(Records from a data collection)
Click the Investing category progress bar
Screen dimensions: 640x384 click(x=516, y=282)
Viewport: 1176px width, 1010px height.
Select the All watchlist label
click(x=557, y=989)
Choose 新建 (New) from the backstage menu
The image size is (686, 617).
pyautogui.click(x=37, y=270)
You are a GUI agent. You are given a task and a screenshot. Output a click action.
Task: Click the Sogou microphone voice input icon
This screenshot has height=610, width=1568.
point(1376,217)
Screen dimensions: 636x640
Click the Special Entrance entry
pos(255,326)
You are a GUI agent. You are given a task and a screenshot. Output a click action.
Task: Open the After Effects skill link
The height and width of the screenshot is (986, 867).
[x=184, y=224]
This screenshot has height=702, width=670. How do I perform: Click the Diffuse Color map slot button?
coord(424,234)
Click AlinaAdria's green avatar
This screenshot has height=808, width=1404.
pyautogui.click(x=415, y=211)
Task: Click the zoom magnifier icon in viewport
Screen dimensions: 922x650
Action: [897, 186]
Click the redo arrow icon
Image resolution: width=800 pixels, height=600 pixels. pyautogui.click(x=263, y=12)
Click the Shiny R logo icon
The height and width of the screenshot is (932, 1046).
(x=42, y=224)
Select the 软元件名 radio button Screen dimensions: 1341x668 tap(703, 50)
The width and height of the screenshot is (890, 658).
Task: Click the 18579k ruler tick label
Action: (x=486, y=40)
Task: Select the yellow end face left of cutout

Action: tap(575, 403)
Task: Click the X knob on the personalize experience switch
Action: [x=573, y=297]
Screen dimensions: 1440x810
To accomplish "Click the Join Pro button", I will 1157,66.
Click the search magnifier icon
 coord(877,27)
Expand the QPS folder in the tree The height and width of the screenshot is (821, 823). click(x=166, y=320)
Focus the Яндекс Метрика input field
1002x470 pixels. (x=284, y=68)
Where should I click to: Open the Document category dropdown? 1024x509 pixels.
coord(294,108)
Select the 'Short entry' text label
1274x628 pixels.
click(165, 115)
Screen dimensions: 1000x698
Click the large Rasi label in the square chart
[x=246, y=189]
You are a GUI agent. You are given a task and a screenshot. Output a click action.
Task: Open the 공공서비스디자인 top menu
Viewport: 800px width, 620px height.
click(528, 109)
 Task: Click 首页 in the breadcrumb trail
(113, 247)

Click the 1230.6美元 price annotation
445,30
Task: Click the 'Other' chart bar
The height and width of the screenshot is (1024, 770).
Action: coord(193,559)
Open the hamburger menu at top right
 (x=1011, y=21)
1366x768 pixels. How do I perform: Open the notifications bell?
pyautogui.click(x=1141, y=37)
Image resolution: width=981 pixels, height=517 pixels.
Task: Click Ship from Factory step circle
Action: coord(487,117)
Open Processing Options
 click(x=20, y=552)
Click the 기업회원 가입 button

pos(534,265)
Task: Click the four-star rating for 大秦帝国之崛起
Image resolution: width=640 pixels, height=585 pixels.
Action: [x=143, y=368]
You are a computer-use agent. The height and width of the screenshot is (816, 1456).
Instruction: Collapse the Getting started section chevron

PROMPT: All that is wanted is the line with "You are a computer-use" and every later line in the entries, reproduced exactly.

TASK ANSWER:
You are a computer-use agent. The height and width of the screenshot is (816, 1456).
Instruction: Collapse the Getting started section chevron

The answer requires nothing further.